These are all important commitments that are important to the people of Wales, and, this being the last debate of this fifth Assembly term, I believe, as we go on the campaign trail and into that election campaign, people will see the inertia that has gripped the Welsh Parliament by having Labour in control for 22 years, propped up by their helpers Plaid Cymru and the Lib Dems, and vote for change on 6 May. And I hope the Assembly will vote tonight for the motion that's before them and discount the amendments that have been placed in the Government's name and the nationalists' name. And that's why I move the motion in the name of Mark Isherwood standing on the Welsh Conservative order paper.
Thank you. I have selected the three amendments to the motion, and I call on the Minister for Housing and Local Government to formally move amendment 1, tabled in the name of Rebecca Evans.
Amendment 1—Rebecca Evans
Delete all and replace with:
To propose that the Senedd:
1. Recognises that in the face of unprecedented challenges of austerity, Brexit, climate change and COVID-19, the Welsh Government has:
a) Established the Development Bank of Wales, secured more than 100,000 all-age apprenticeships and provided unrivalled business rates relief including over £580m in permanent relief for small businesses;
b) Introduced the New Treatment Fund, making newly approved treatments available in the NHS in an average of 13 days;
c) Improved PISA results in all three domains and developed a radical new curriculum for our schools;
d) Declared a climate change emergency and set Wales’s first legally binding target to achieve net zero emissions;
e) Built 20,000 new homes and strengthened the rights of renters.
2. Notes the full achievements are set out in the Welsh Government’s Annual Report.
Formally.
Thank you. I call on Delyth Jewell to move amendments 2 and 3, tabled in the name of Siân Gwenllian. Delyth.

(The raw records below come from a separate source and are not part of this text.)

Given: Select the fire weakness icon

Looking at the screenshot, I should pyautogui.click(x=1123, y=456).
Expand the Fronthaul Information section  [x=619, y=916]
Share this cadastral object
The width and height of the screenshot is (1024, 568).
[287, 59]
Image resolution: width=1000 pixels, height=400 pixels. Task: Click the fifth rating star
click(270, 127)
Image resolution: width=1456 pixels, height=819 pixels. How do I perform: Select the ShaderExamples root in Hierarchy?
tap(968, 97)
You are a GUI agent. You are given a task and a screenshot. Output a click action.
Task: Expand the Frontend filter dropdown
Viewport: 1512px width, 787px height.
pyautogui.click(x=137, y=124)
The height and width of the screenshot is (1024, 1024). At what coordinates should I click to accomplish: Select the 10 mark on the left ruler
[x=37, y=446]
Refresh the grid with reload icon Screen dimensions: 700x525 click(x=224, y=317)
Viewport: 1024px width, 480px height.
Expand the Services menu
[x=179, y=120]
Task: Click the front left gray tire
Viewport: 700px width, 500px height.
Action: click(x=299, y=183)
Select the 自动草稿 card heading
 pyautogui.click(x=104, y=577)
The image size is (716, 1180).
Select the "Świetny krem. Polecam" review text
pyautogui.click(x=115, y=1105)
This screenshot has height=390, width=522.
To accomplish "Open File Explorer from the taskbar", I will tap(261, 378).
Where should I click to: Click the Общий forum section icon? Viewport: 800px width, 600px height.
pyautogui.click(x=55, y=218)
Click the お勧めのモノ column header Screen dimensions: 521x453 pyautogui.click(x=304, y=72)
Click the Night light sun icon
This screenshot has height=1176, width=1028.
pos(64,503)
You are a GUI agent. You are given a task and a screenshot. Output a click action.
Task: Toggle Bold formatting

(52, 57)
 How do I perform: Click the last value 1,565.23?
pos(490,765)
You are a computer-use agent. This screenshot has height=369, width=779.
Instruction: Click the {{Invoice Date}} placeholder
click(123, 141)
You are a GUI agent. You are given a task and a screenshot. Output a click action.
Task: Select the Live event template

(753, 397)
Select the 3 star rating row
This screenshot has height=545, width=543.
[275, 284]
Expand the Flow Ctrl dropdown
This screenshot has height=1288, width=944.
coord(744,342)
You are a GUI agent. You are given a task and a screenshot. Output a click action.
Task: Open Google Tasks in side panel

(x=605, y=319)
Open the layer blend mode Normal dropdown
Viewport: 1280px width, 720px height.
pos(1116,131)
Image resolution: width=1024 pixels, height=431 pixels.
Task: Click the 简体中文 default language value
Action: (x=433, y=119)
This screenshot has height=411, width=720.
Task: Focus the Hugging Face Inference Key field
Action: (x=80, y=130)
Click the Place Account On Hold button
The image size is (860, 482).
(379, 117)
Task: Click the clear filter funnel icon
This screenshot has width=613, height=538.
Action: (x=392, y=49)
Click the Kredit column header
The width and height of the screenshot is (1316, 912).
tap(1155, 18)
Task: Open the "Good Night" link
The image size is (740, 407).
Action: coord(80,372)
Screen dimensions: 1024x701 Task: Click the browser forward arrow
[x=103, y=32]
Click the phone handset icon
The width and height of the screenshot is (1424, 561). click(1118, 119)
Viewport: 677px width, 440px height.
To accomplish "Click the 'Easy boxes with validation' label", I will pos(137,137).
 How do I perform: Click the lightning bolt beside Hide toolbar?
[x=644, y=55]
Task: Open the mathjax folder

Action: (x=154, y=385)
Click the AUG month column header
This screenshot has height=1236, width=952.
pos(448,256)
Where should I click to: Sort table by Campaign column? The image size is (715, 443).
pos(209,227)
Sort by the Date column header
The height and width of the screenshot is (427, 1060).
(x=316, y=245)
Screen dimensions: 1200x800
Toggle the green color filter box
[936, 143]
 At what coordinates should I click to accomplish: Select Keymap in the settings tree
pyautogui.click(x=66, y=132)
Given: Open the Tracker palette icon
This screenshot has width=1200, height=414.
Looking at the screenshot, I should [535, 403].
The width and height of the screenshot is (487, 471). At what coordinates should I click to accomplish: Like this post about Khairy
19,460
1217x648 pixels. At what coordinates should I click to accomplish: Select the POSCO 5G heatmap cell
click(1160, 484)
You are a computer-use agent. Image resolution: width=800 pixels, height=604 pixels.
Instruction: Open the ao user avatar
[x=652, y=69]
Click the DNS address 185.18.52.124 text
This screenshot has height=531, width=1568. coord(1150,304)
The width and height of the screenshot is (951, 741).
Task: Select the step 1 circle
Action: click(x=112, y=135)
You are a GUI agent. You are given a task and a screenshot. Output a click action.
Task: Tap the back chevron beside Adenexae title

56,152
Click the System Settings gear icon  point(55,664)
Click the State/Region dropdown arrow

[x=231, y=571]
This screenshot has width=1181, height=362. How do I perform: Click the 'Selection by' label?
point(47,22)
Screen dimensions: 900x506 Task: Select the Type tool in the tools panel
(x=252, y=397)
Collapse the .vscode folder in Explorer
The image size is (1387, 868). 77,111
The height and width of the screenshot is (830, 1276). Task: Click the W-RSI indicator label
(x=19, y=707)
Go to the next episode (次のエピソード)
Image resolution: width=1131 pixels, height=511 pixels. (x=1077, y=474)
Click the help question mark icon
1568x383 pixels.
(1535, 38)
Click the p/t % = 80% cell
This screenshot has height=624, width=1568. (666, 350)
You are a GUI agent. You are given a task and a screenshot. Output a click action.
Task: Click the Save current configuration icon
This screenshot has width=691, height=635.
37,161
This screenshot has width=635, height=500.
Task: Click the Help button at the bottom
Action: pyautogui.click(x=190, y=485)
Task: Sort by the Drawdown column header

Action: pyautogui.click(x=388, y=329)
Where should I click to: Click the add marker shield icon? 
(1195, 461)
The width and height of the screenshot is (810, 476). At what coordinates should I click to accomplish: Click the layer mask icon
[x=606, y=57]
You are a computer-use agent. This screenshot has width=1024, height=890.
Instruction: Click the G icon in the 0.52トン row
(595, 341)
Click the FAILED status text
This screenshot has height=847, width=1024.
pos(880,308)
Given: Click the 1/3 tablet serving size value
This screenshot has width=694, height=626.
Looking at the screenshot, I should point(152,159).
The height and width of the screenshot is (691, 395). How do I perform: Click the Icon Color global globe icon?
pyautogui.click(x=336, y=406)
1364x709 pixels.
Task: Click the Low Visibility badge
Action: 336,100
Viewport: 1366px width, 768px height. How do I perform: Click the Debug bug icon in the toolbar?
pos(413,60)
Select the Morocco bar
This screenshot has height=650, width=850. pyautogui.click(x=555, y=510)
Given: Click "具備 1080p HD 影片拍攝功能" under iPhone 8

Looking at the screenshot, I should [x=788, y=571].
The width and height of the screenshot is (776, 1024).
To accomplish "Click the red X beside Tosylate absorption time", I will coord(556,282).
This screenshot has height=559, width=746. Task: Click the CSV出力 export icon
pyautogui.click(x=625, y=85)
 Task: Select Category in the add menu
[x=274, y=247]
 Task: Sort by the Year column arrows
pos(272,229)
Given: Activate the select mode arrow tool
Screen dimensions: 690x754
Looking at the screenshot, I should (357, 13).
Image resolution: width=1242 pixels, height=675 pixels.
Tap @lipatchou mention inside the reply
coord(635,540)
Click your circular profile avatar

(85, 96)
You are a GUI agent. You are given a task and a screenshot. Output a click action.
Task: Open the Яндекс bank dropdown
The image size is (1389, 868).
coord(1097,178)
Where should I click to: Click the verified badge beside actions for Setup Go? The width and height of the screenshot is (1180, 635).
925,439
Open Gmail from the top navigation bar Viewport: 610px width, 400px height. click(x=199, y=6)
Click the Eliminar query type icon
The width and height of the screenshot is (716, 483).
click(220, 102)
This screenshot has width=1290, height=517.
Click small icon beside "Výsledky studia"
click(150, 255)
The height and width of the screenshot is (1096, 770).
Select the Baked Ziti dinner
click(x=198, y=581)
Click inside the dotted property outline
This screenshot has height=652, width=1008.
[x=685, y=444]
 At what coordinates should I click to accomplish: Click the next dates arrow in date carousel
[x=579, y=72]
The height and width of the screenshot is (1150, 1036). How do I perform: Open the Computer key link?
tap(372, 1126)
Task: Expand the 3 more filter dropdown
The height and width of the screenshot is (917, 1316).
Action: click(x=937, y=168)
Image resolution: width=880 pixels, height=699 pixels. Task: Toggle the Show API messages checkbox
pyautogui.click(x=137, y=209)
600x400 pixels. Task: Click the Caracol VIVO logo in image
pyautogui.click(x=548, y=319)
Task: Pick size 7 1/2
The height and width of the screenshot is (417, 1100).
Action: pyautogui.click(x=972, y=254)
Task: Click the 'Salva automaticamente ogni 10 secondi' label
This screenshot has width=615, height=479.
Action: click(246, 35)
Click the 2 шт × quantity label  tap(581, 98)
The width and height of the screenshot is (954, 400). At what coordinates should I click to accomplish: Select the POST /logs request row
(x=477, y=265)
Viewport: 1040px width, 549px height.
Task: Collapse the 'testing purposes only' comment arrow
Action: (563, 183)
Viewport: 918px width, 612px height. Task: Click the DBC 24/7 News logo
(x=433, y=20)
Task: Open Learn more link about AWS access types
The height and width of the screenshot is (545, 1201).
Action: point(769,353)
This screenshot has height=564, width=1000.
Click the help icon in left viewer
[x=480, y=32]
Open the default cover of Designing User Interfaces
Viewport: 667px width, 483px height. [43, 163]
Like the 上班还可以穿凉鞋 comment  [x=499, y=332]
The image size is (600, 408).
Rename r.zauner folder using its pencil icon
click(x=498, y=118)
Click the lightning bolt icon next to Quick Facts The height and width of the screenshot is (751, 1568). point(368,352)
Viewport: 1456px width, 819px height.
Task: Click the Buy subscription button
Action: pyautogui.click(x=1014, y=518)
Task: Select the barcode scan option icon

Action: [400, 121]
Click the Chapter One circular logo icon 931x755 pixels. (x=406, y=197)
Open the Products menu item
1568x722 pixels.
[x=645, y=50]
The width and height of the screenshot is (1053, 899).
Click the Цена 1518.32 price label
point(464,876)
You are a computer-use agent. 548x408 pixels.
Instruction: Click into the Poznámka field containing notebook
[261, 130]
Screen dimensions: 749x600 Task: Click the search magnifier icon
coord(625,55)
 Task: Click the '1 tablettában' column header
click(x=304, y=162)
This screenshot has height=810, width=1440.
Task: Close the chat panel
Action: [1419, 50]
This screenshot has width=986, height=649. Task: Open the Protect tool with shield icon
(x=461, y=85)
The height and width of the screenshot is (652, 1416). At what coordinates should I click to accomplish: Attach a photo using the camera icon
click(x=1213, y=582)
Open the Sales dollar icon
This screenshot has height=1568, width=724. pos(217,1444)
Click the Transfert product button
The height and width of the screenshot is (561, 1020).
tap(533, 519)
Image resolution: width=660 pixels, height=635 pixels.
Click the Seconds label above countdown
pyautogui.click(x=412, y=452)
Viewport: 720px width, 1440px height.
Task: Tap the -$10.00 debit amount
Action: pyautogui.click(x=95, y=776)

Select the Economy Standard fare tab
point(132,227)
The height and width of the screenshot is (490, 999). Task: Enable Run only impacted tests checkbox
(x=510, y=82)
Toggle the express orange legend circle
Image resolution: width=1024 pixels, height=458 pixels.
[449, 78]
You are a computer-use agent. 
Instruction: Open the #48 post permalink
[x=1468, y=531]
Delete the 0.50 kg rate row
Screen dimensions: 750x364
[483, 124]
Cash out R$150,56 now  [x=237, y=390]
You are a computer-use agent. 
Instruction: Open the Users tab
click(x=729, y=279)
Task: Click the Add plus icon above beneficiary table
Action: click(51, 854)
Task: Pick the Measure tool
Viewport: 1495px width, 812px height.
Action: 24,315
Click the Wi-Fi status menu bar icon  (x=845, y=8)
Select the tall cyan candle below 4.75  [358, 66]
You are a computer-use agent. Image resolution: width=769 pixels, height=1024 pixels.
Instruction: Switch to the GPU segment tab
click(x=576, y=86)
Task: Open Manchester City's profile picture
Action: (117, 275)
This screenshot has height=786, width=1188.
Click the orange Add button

Amendment 2—Siân Gwenllian
Add as new points at end of motion:
Believes that Wales will only fully recover by electing a new government that will let the people of Wales, not Westminster, decide on our future.
Believes that Wales needs a change of direction through allowing the people of Wales to have their say on whether Wales should become an independent country by holding an independence referendum during the next Senedd term.
Thank you, Deputy Presiding Officer, and thank you for everything that you've done over the years and for your friendship.
I move our group amendments. It's fitting that we should close this Senedd with a debate that looks towards our future. That future is full of possibility if we choose to believe in ourselves as a nation, to stop putting our faith in the recalcitrant wreckers of Westminster and, instead, empower our people. I must applaud the audacity of the Conservative group for tabling this motion, the party that cut billions from the Welsh Government budget through austerity, stole powers from Wales without mandate and broke promises on funding the Swansea barrage and electrifying the south Wales main line. Theirs is a party that wishes to contain and constrain our nation, a party of the Jacob Rees-Moggs who sniggeringly told MPs last week that Welsh is a foreign language, the casual contempt of Westminster for all that is not English. It is only when Wales will elect a Government that will enable the people to determine their own future, away from Westminster, that she will reach her full potential. A country the size of Wales that can build a prosperous economy, boast of a government and society that reflect the values and that will nurture our culture and language, while welcoming everyone who wants to make Wales their home.
The Westminster system may currently constrain us, but hope finds a way, because there is a defiance in the hearts of all who live in Wales, a determination to battle on. It is a defiance that has deep roots. We are, after all, an ancient, vibrant nation that has had to overcome great tribulations. It was the bard David Jones who pointed out that in the terrible winter of 1282, Bleddyn Fardd, in his 'Marwnad Llywelyn ap Gruffydd', still had the superb audacity to refer to a totally stricken Wales as 'Cymru fawr'—Cymru fawr when all was broken and lost. So, we have come from that cruel lance thrust on the banks of the Irfon on that fateful wintery night to this hopeful spring of 2021, surveying much that is broken in our society, how much we must rebuild.
A great Wales that still stands. A great Wales that is facing the future with a greater status, broader horizons, a perseverance that is deeper than the efforts of any other party to support it. What will define us lies before us, not behind us.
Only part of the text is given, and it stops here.